Munro herself has said she writes about the "underbelly of relationships," adding she sets her stories in Canada "because I live life here at a level of irritation which I would not achieve in a place that I knew less well."
"There are no such things as big and little subjects," she has said. "The major things, the evils, that exist in the world have a direct relationship to the evil that exists around a dining room table when people are doing things to each other."
In a 2010 interview, she said she wanted readers "to feel something is astonishing - not the 'what happens' but the way everything happens," she explained, adding that "long short story fictions do that best" for her as opposed to full-length novels.
3. Which book of hers do I buy if I've never read her stuff before?
If you've got Flipkart open in the next tab, buy The Selected Stories of Alice Munro. It's a volume of short stories that was published in 1996, and collects stories previously published in her eight previous books.

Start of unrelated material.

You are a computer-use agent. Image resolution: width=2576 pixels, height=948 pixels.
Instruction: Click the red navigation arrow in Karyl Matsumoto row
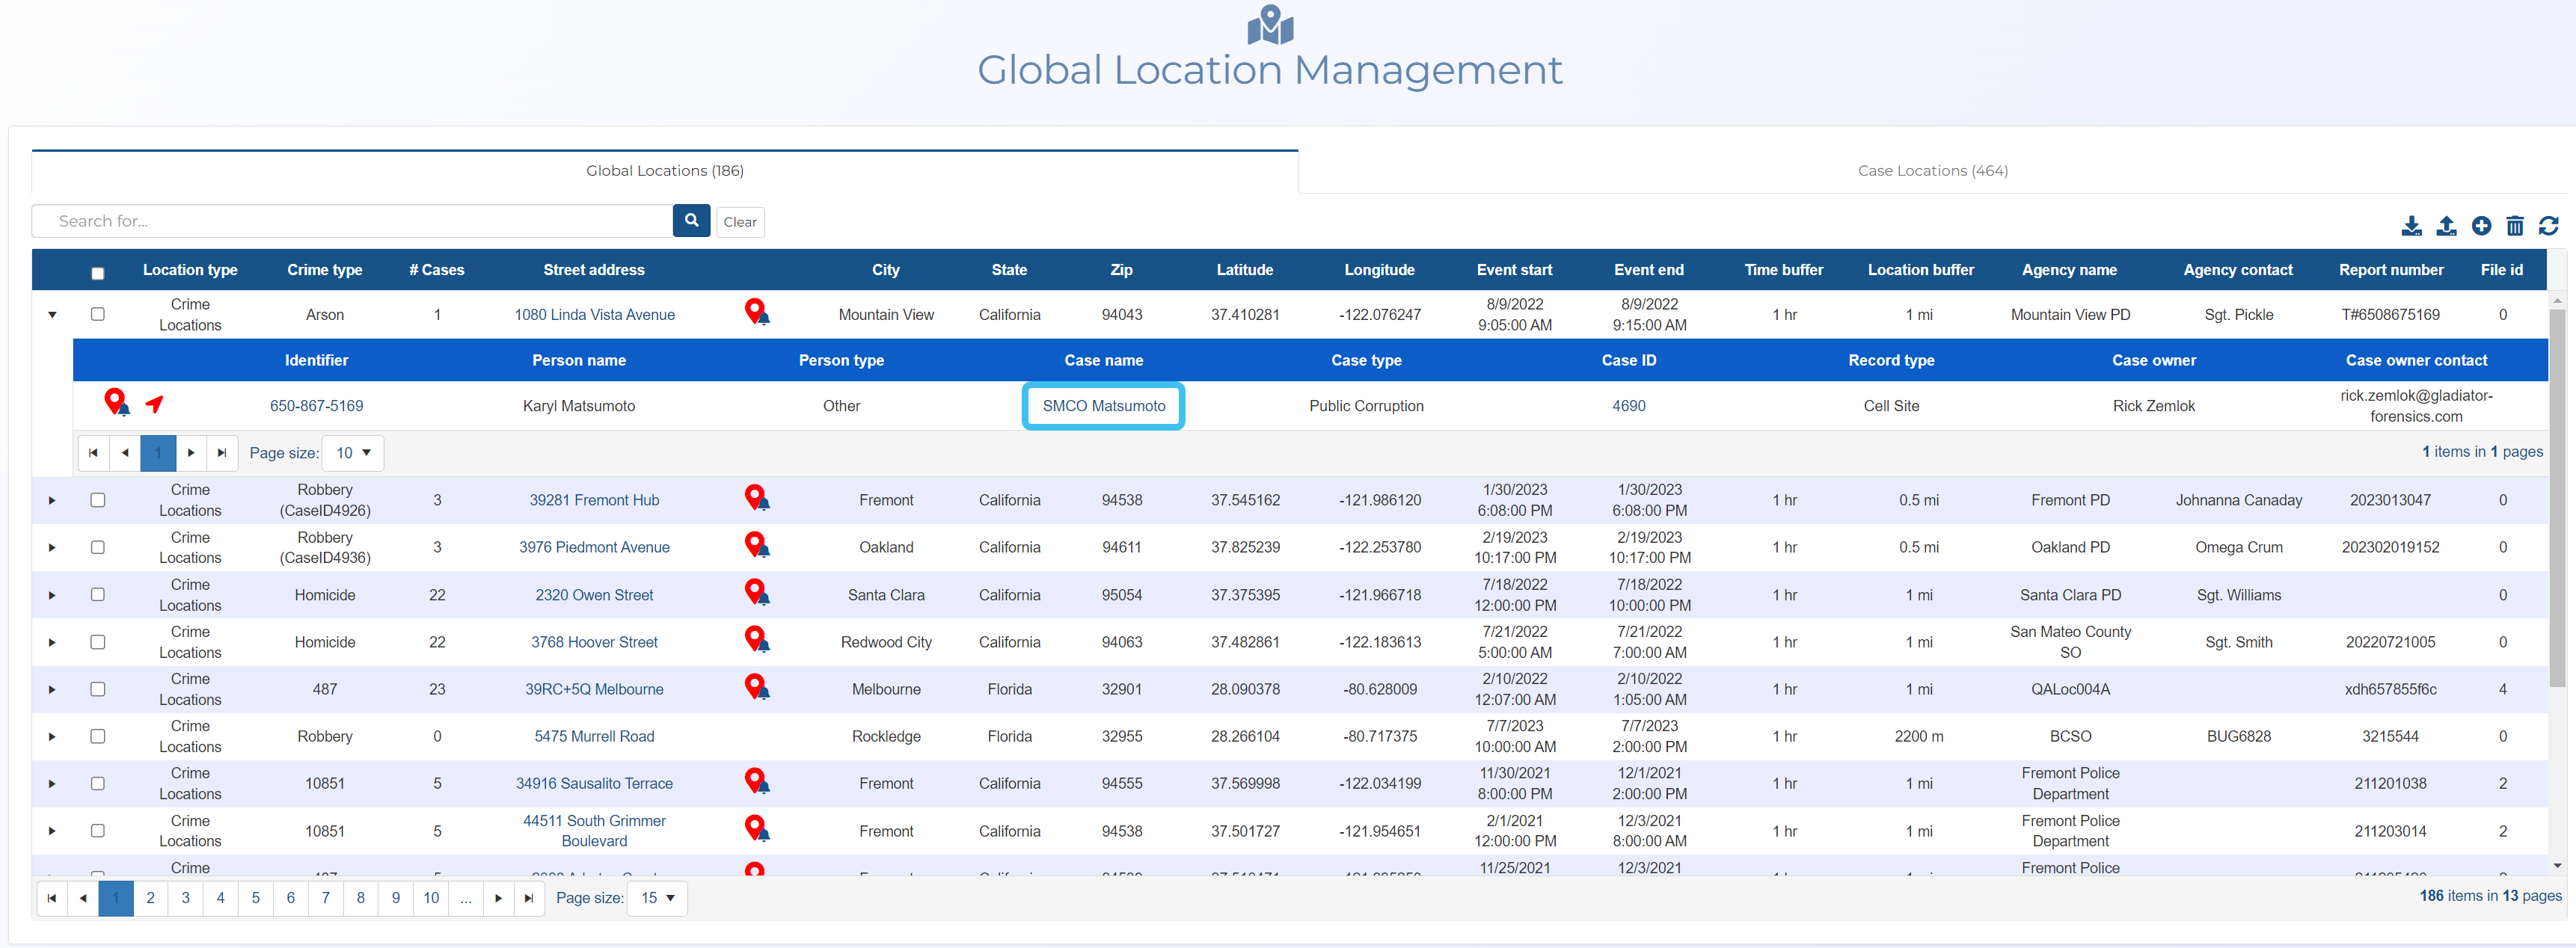point(154,404)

If you don't want to read the literary equivalent of a 'Greatest Hits' CD, check out The Beggar Maid.
The Beggar Maid was published in 1977. In this series of interweaving stories, Munro recreates the evolving bond between two women over the course of almost forty years. One is Flo, practical, suspicious of other people's airs, at times dismayingly vulgar. the other is Rose, Flo's stepdaughter, a clumsy, shy girl who somehow leaves the small town she grew up in to achieve her own equivocal success in the larger world.
If you don't want to get the book and like to read anyway, trawl your way through the archive of her short stories on The New Yorker. The archive includes The Bear Came Over The Mountain, which many have hailed as one of her best works. This story was also turned into the film Away from Her, starring Julie Christie and Gordon Pinsent.
4. Okay, I liked her stories. What now?
Read author Jonathan Franzen's piece in the New York Times about why he loves Alice Munro's writing, and why she's a much better writer than a well-known one.
Listen to Munro talking on a New York Times podcast about why she likes writing about ordinary people: "None of them seem ordinary to me...they all want something very much."
Listen to an audio interview with her right after she won the Nobel Prize here.
5. I didn't like her stories. Does anyone agree with me so I can validate my opinion?
Sure! Check out this article by Christian Lorentzen, writer and editor, where he rips into the many defenses erected by Munro fans. An excerpt below:
"Reading ten of her collections in a row has induced in me not a glow of admiration but a state of mental torpor that spread into the rest of my life. I became sad, like her characters, and like them I got sadder. I grew attuned to the ways life is shabby or grubby, words that come up all the time in her stories, as well as to people’s residential and familial histories, details she never leaves out...
"‘You’re reading them the wrong way,’ someone told me. This too ought to go without saying. Munro’s stories suffer when they’re collected because the right way to read them is in a magazine, where they can be tucked between, say, a report on the war in Syria and a reconsideration of Stefan Zweig to provide a rural interlude between current atrocities and past masterpieces, or profiles of celebrities or sophisticated entrepreneurs."